Furthermore, the very occurrence of a ‘cytokine storm’ in severe COVID-19 is being questioned. It was reported that those who are critically ill due to COVID-19 have much lower levels of cytokines compared to those who have sepsis [5] (see Figure 19). This emphasizes the importance of restoring the concentrations of various lipids including PGE2 and LXA4 to physiological levels that will restore inflammation and immune response abnormalities to normal in COVID-19. These results imply that AA administration may be of significant benefit in other severely ill patients, such as those with sepsis.
It was reported that patients with COVID-19 have a severe deficiency of vitamin C [152]. This suggests that co-administration of vitamin C to those with COVID-19 is important. Vitamin C enhances the formation of PGE1, an anti-inflammatory, anti-platelet anti-aggregator, and modulates immune response [153,154,155], actions that are remarkably like those shown by LXA4. Insulin has anti-inflammatory actions [156,157,158]. These results suggest that administration of adequate amounts of AA/EPA/DHA (in the right proportion), vitamin C, and insulin to those patients with severe COVID-19 may be important even if they are not having significant hyperglycemia.
Subjects with co-morbid conditions such as hypertension, diabetes mellitus, and coronary heart disease are known to have high morbidity and mortality due to COVID-19. Previously, I showed that these patients have low plasma concentrations of AA, EPA, and DHA and, so, are likely to suffer from a deficiency of LXA4, resolvins, protectins, and maresins [9,11,13,14,15,16,17,18,19,20,21,22,23,24,55,58,159]. Once again, this evidence suggests that AA/EPA/DHA deficiency and reduced formation of their anti-inflammatory molecules render them more susceptible to develop COVID-19 and its associated complications.

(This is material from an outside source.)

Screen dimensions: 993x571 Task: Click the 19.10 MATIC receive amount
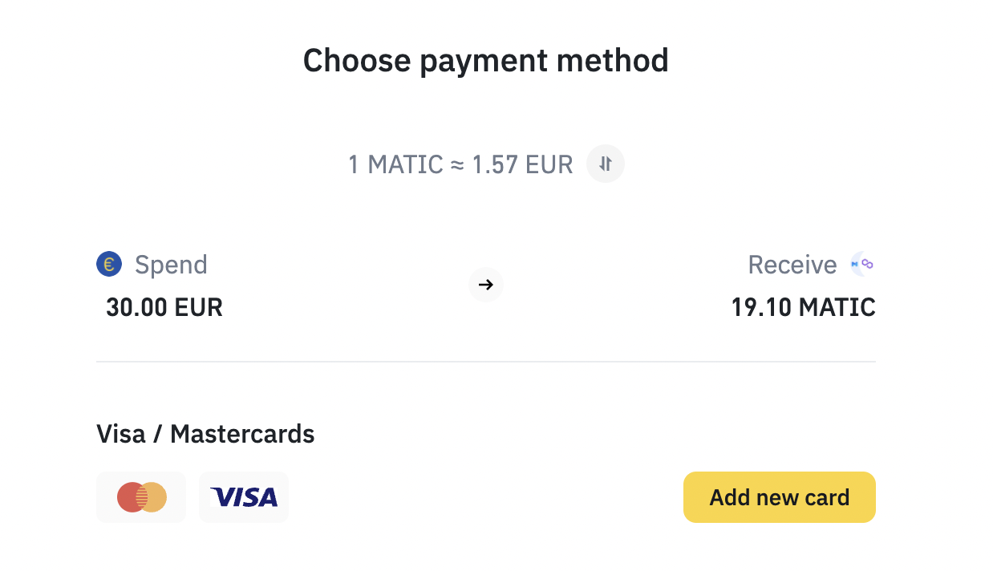click(803, 307)
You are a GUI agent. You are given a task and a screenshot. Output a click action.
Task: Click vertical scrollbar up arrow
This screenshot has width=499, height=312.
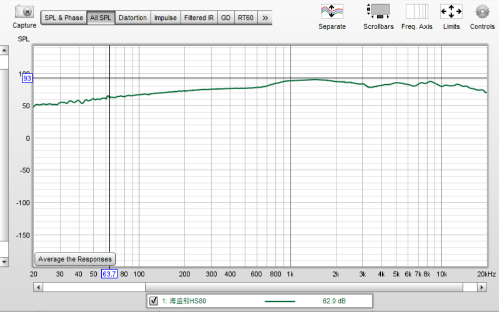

The proposal made here and elsewhere [138,139,140,141] can be verified by studying whether GLA, DGLA, AA, EPA, DHA, LXA4, resolvins, protectin, and maresins can inactivate SARS-CoV-2. It is necessary to evaluate the role of desaturases, COX-2, -5, and -12, and 15-LOX enzymes and different types of phospholipases in COVID-19. In patients with COVID-19, plasma levels of various EFAs and their metabolites can be measured to know whether their deficiency occurs in COVID-19. Potential therapeutic benefits of EFAs and their metabolites need to be studied in well-designed clinical studies. It is necessary to know whether EFAs and their metabolites influence the development of antibodies against SARS-CoV-2. Since EFAs and their metabolites have a broad spectrum of actions, it is important to design studies with care and arrive at the correct combination of AA/EPA/DHA that can prevent and ameliorate COVID-19.
Funding
No external funding was received for this work.
Conflicts of Interest
The author declares no conflict of interest.